## start SOURCE PASSAGE
If we break up one continuous series, and compare together the two first terms with two of the fragments of the series, they will in reality appear entirely distinct; in fact, almost impossible to be connected with one common type. But, if we compare the last term of one of these partial series with the first term of the following, then the differences are blended, because the transformations do not happen to hide the parts so much that one cannot recognise their fundamental unity. We discover, for example, that in the animal series, such a crustacean is almost a mollusk, such a reptile, such a mammal, almost a bird.[32] Differences are extinguished; those beings which were said to be most distant have become almost allied one to the other. We can only perceive one continuous series; so much so, indeed, that even where there are any unfilled spaces, or missing links, we consider ourselves almost justified in declaring the past existence (or the future one?) of some intermediate animal.
## end SOURCE PASSAGE
## start RECORDED DATA
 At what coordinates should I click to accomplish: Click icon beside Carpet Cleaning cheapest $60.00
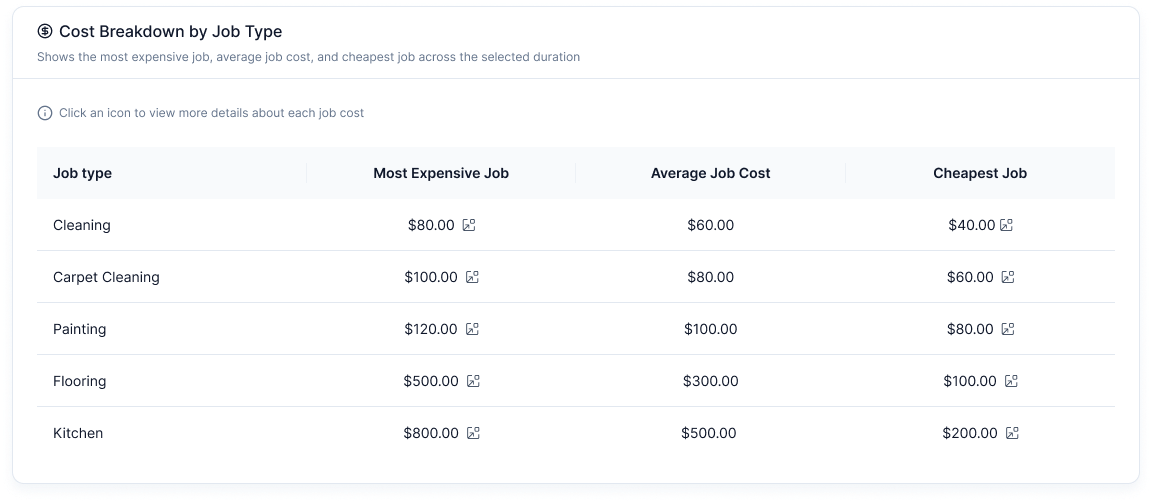point(1008,277)
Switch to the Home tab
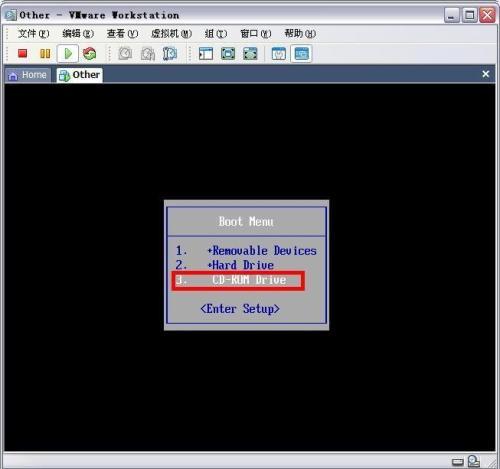 pos(28,75)
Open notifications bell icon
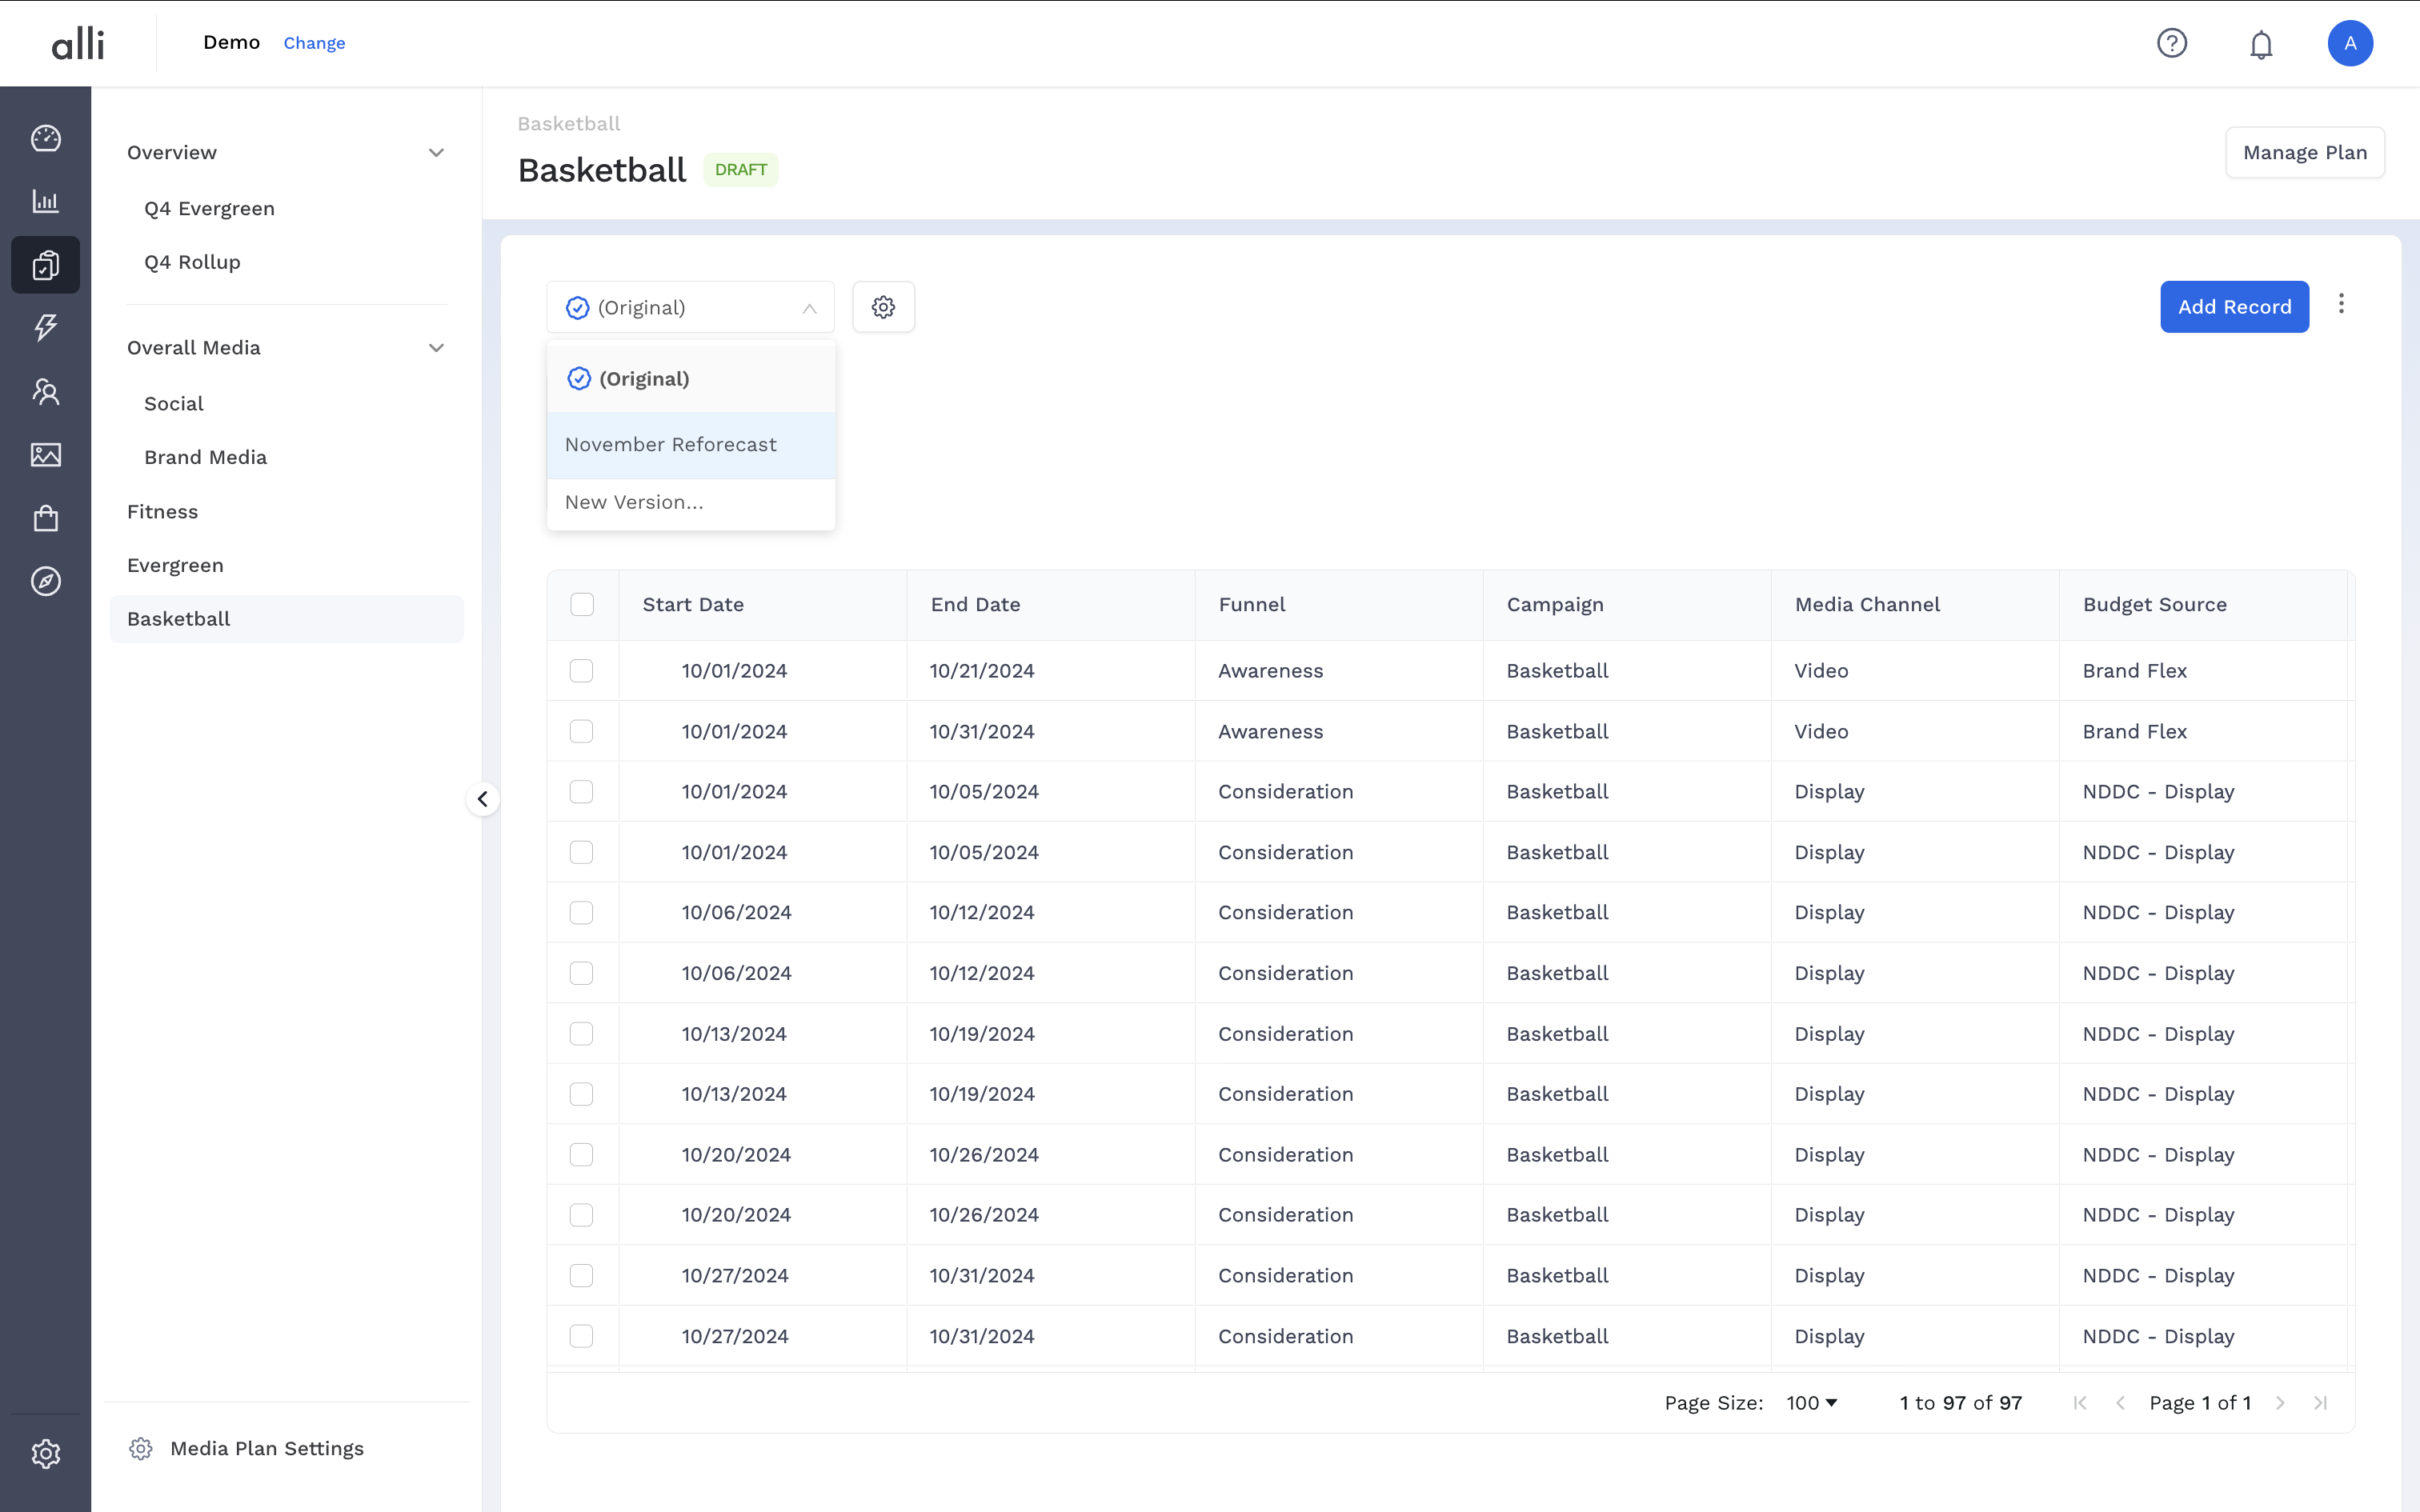This screenshot has height=1512, width=2420. coord(2261,44)
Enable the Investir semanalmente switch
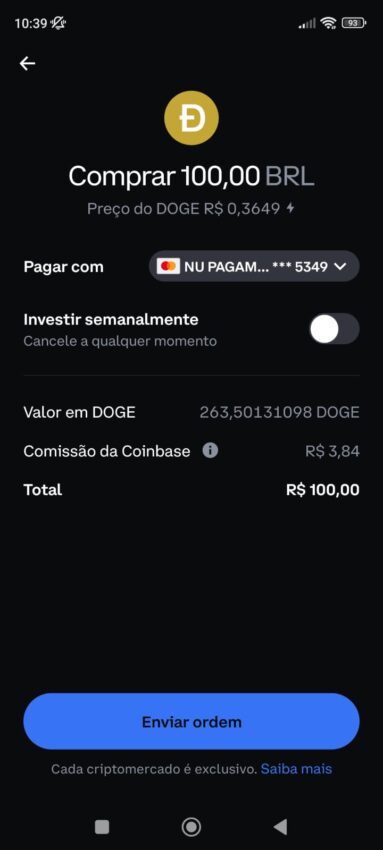383x850 pixels. coord(334,329)
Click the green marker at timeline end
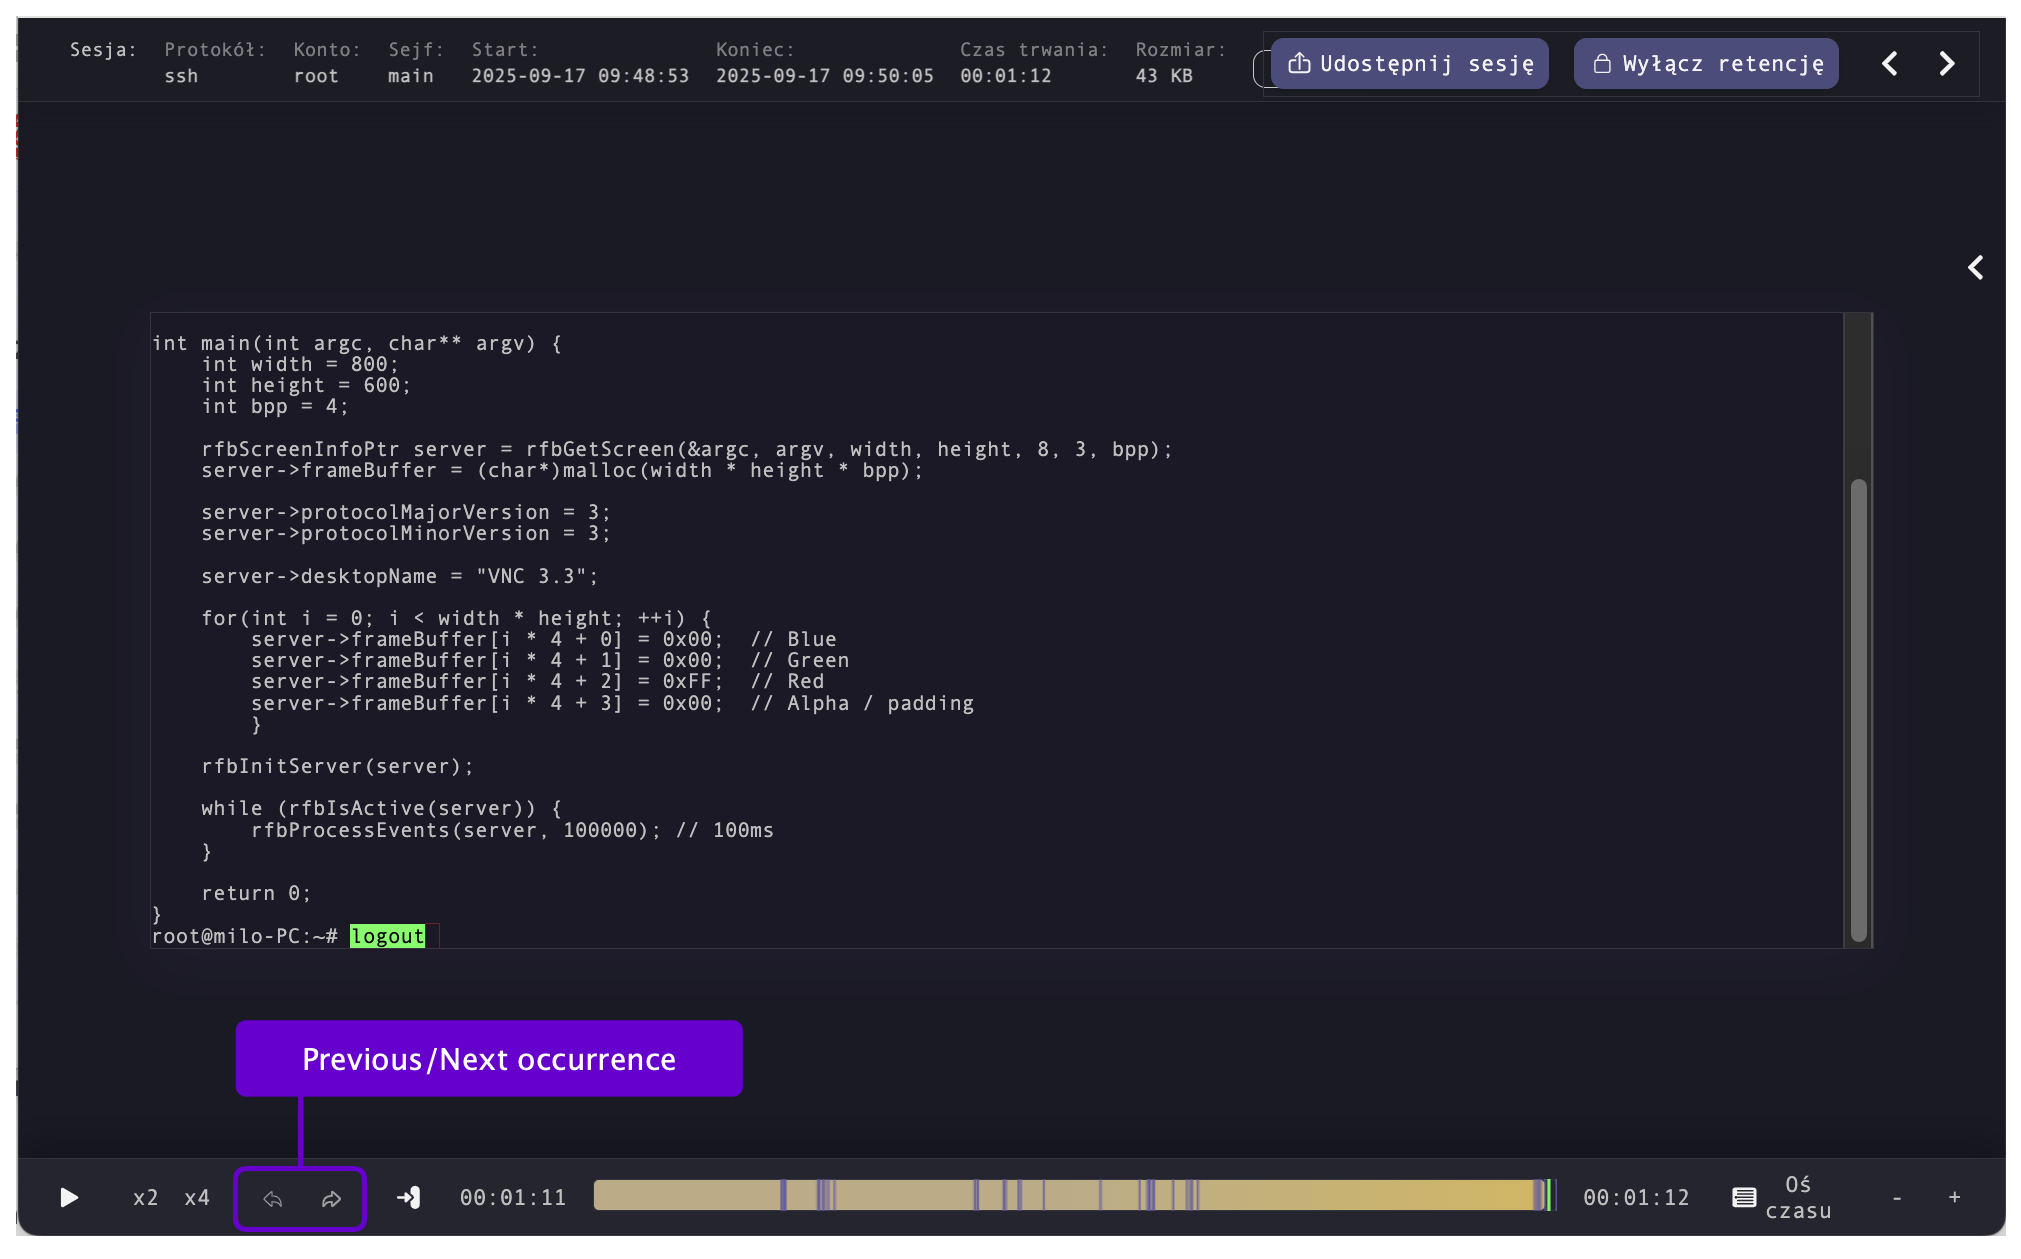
## end RECORDED DATA
## [DIRECTION]
List every kind of animal that the passage about the continuous series names.

## [FINISHED EXERCISE]
crustacean, mollusk, reptile, mammal, bird